Top of Task inputs

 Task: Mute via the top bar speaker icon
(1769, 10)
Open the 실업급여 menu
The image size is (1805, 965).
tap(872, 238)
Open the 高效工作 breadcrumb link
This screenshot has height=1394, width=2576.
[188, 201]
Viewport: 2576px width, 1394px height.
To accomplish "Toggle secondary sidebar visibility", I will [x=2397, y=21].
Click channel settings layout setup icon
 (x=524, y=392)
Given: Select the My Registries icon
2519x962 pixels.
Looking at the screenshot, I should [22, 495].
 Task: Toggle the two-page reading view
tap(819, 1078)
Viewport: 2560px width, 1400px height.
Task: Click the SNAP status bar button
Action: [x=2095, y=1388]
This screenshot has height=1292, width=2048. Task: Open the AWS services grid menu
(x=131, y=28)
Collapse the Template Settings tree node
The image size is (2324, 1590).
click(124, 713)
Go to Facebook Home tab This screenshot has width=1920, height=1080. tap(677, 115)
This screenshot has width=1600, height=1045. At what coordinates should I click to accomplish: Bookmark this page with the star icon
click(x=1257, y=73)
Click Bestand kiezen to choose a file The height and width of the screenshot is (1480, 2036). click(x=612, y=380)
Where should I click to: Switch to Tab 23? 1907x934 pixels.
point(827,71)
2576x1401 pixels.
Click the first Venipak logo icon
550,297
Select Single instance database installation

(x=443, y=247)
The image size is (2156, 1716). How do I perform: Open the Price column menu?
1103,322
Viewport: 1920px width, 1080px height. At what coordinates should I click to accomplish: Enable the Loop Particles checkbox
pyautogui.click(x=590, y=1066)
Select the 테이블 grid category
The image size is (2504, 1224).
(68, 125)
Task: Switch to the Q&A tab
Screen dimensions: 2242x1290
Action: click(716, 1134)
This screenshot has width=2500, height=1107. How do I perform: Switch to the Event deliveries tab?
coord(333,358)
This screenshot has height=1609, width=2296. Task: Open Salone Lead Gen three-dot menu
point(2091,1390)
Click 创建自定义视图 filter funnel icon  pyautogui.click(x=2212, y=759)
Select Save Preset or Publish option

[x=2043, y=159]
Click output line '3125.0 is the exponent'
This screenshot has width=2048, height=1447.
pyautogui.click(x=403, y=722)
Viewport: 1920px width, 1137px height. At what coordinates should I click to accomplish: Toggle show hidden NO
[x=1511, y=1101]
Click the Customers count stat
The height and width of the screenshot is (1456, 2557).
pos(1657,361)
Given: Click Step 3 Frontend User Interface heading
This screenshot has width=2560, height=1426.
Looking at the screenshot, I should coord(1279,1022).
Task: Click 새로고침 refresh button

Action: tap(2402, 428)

Bottom of Task inputs

Filter the entries down to the lines holding the string "Given". Copy each of those lines.

Given: Select the My Registries icon
Given: Click Step 3 Frontend User Interface heading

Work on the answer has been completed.